エスカレートしたクラブの行く末 スタジオ54が衰退すると、常連はさらに過激なクラブへ移っていった。

 例えばマッドクラブには、スタジオ54と同じようなアーティストや知識人、社交界の名士たちが集ったが、ポストパンクのラテンビート、ロックンロール、アフロ・ファンクなど、ごった煮のような音楽の波に襲われることになった。結局、それに馴染んだ者はほとんどいなかった。

 それより少し遡った70年代後期のパリ3区にある古い高級浴場では、同じような事業が展開されていた。若きフィリップ・スタルクが装飾を施したナイトクラブ、レ・バン・ドゥーシュだ。

 同店には、パリの前衛的なアーティストだけでなく、プリンス、ジャン=ミシェル・バスキア、ロバート・デ・ニーロといったスターも訪れた。

 ダンスフロアのそばにはプールがあり、店の外には好景気に沸くパリの街が広がっていたが、レ・バンの最大の強みは、世界的な名声を誇るマリー=リヌという入場審査員がいることだった。

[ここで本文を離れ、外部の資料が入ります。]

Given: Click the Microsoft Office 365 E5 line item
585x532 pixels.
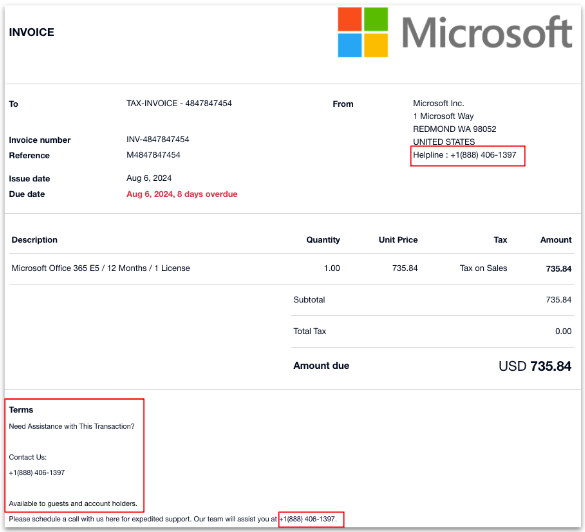Looking at the screenshot, I should 101,268.
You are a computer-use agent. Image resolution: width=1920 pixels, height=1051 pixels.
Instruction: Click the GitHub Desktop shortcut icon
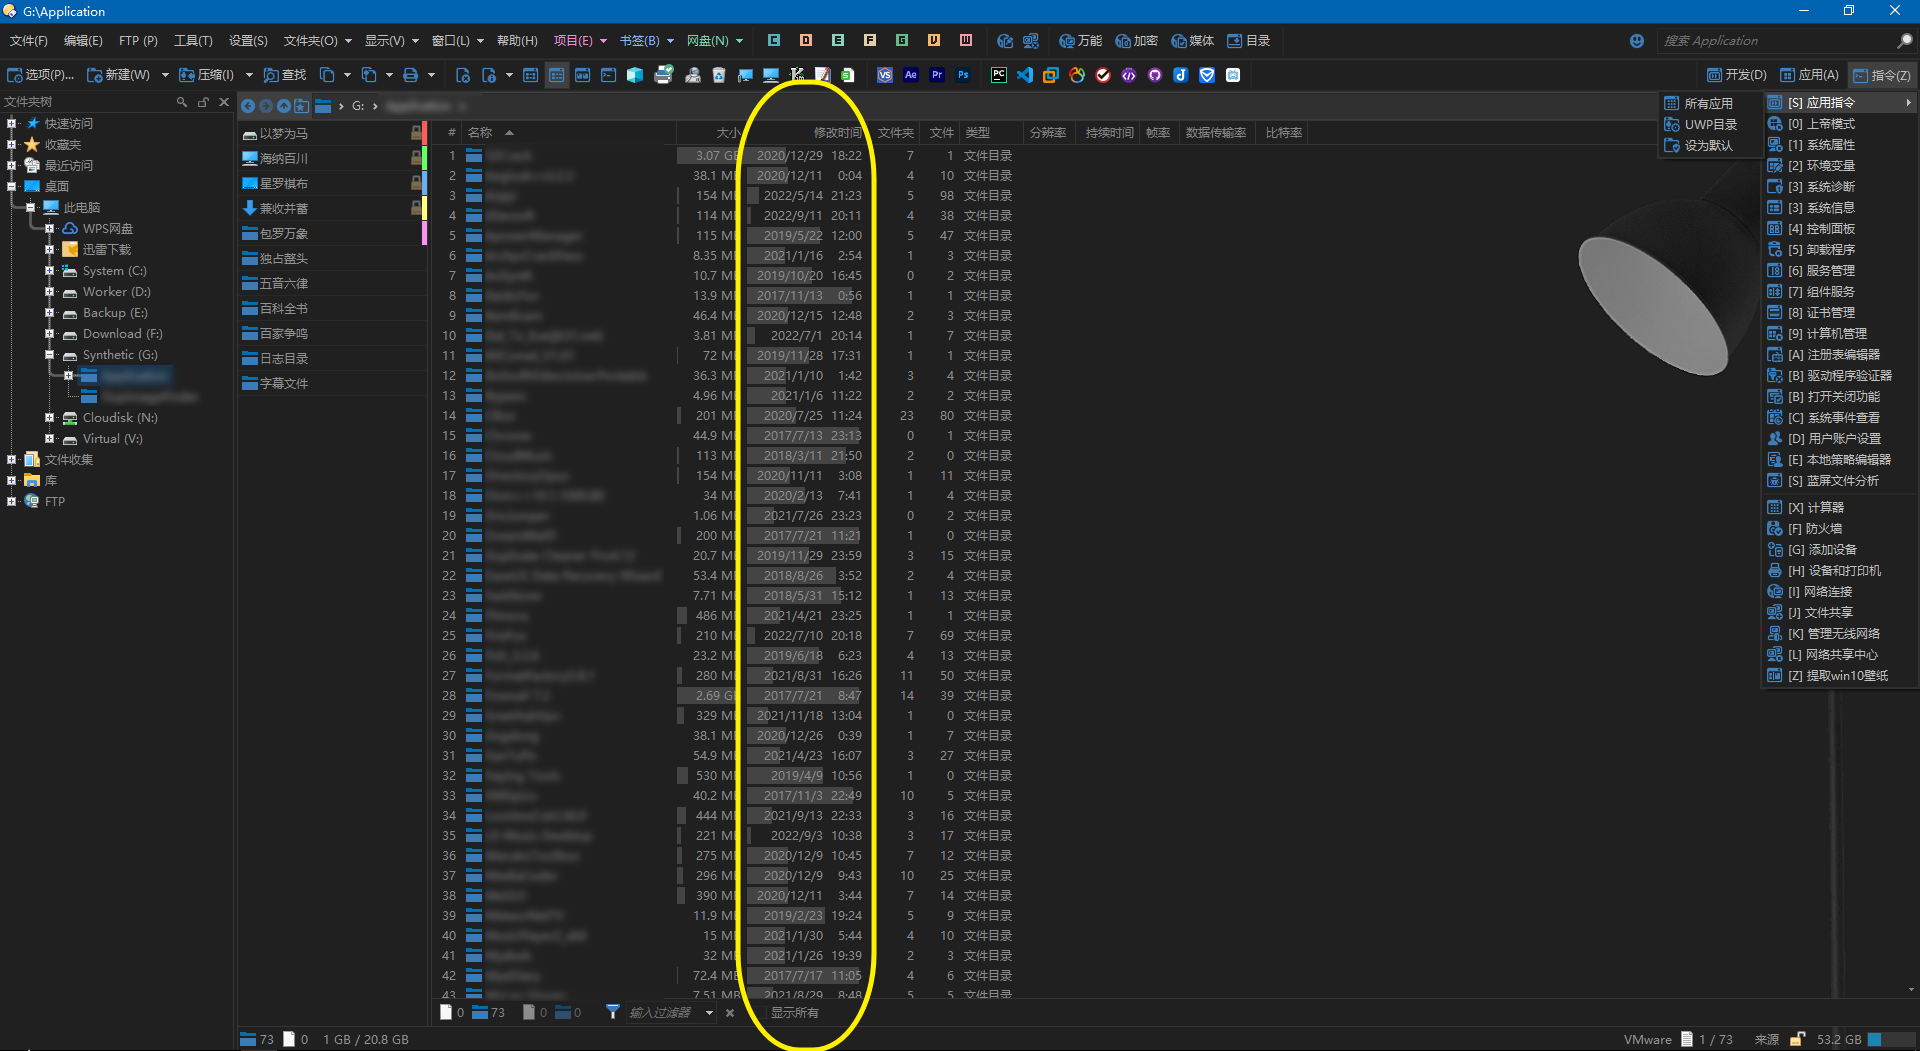pos(1155,75)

 彼女は厳しい入場制限で有名だった。それは、「金持ちでも貧乏でも、若くても年寄りでも、有名でも無名でも結構。ただし平凡な人はお断り。ほとんどの人は、その条件をクリアできないと思う」という容赦ないものだった。

 レ・バンのライバル店は、9区のル・パラスだった。ル・パラスにも、レ・バンと同じようなファッション・音楽・映画関係者が集っていた。経営者のファブリス・エメールがレ・バンに勝っていたのは、哲学者たちに支持されていた点だ。エメールの狙いはスタジオ54に対抗することだったのかもしれない。

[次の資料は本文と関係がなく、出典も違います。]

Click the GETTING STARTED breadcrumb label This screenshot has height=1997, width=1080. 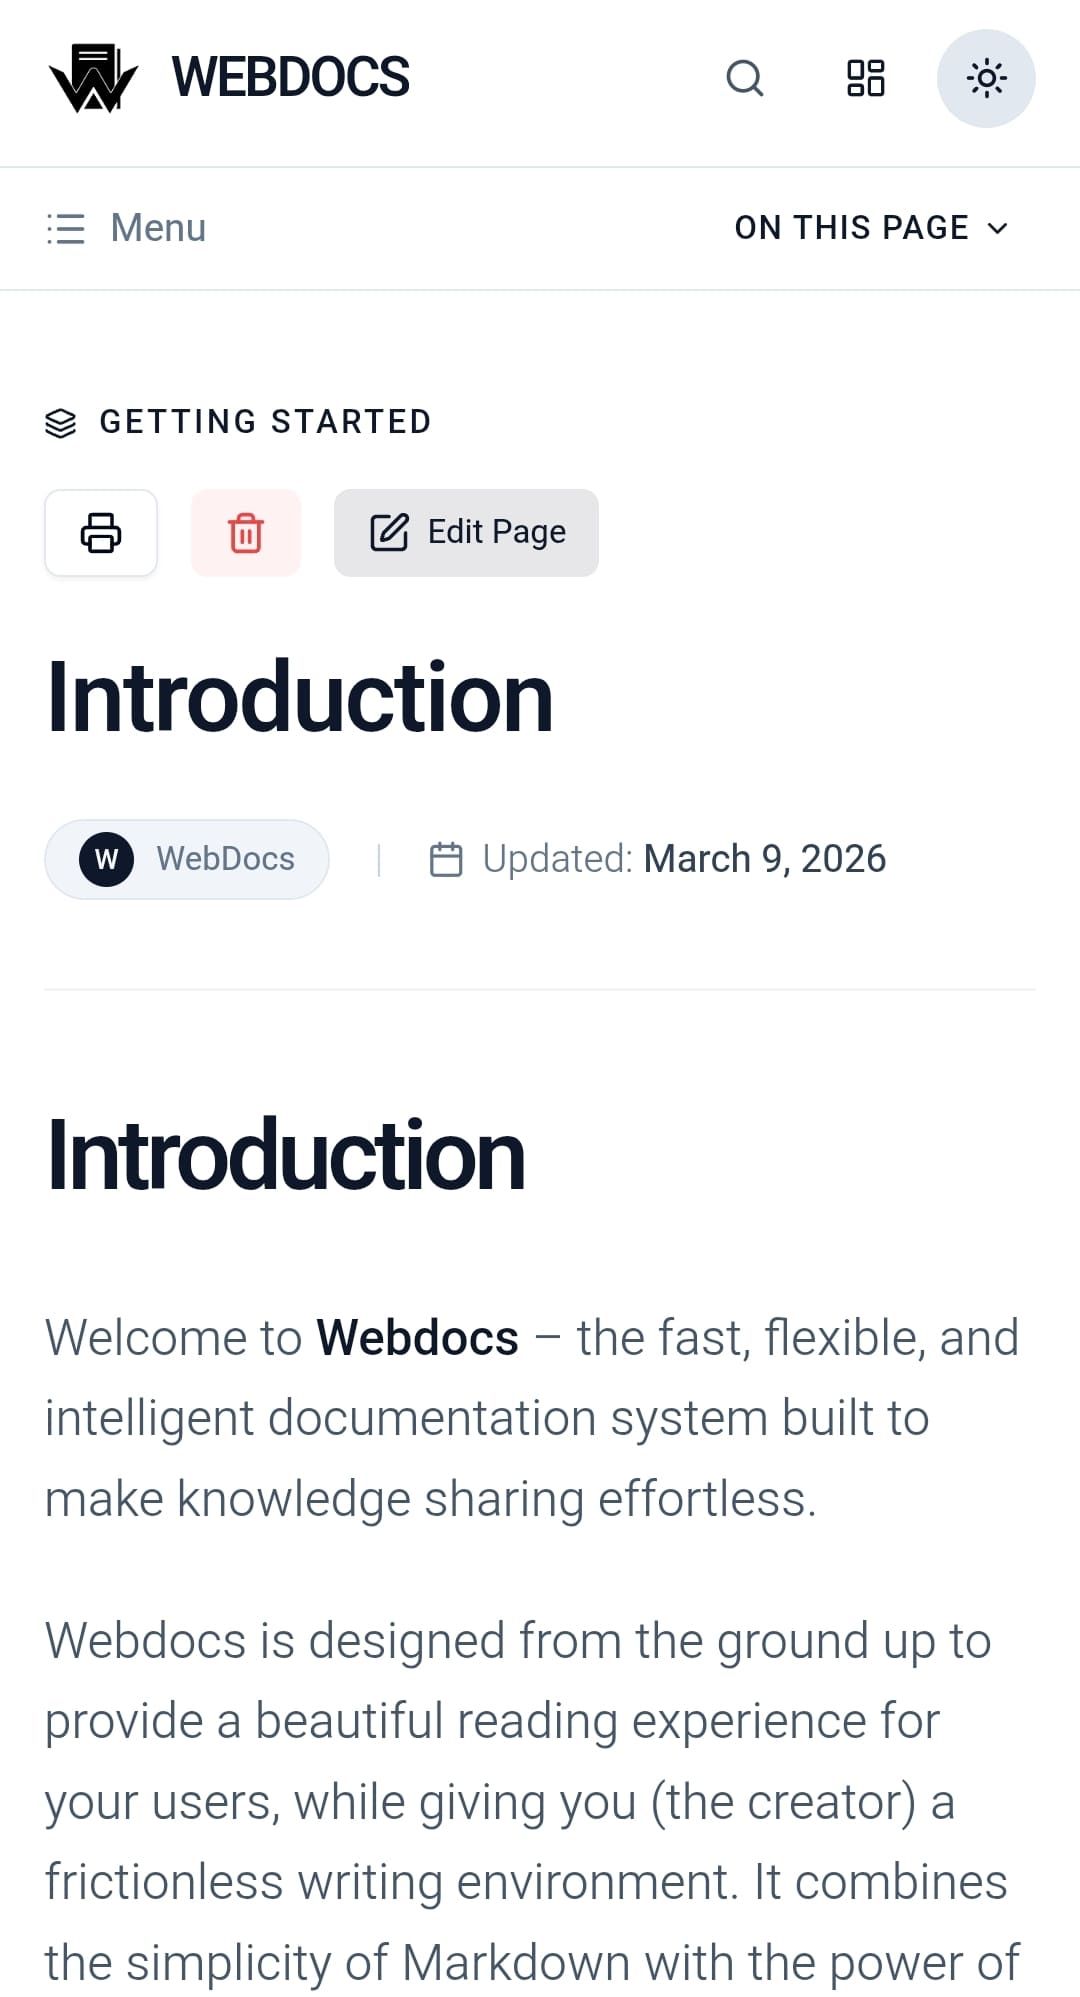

 偉大な記号学者であるロラン・バルトによれば、エメールが生み出したのは「現代的要素がもたらす興奮、新技術による新たな視覚の探究、(中略)ひとつの完成された場所」だった。

 一見大げさな見解だが、1978年3月1日、つまり開店初日の夜にル・パラスにいた者ならば、きっと理解できるだろう。何しろ、バラの花を散らしたピンクのハーレーダビッドソンの上で、グレイス・ジョーンズが『ばら色の人生』を歌ったのだから。

 しかしこんな栄華はいつまでも続かなかった。栄華を極めたナイトクラブは衰退し、すっかり過去のものとなってしまった。80年代後期になると、ハウスミュージックの広まりとともに、ナイトクラブはダンスに主眼を置いた“クラブ”と、19世紀の紳士のクラブを基にした新種の社交場へと分裂した。

 それから数十年の間に、一流ナイトクラブの多くは何らかの形でリバイバルを果たしたが、いずれも結果は期待外れに終わる。人気店の焼き直しのようなナイトクラブも相次いで誕生したが、そこにあるのはまやかしの異国情緒、見せかけだけの威厳、薄っぺらいエリート主義の幻影に過ぎなかった。

 入場を許されたとしても、そこはナイトクラブではなく、法外な値段を提示するワインバーでしかない。ナイトクラブの黄金時代は過ぎ去り、どんなに上辺を飾っても、あの時代が戻ってくることはもうないのだ。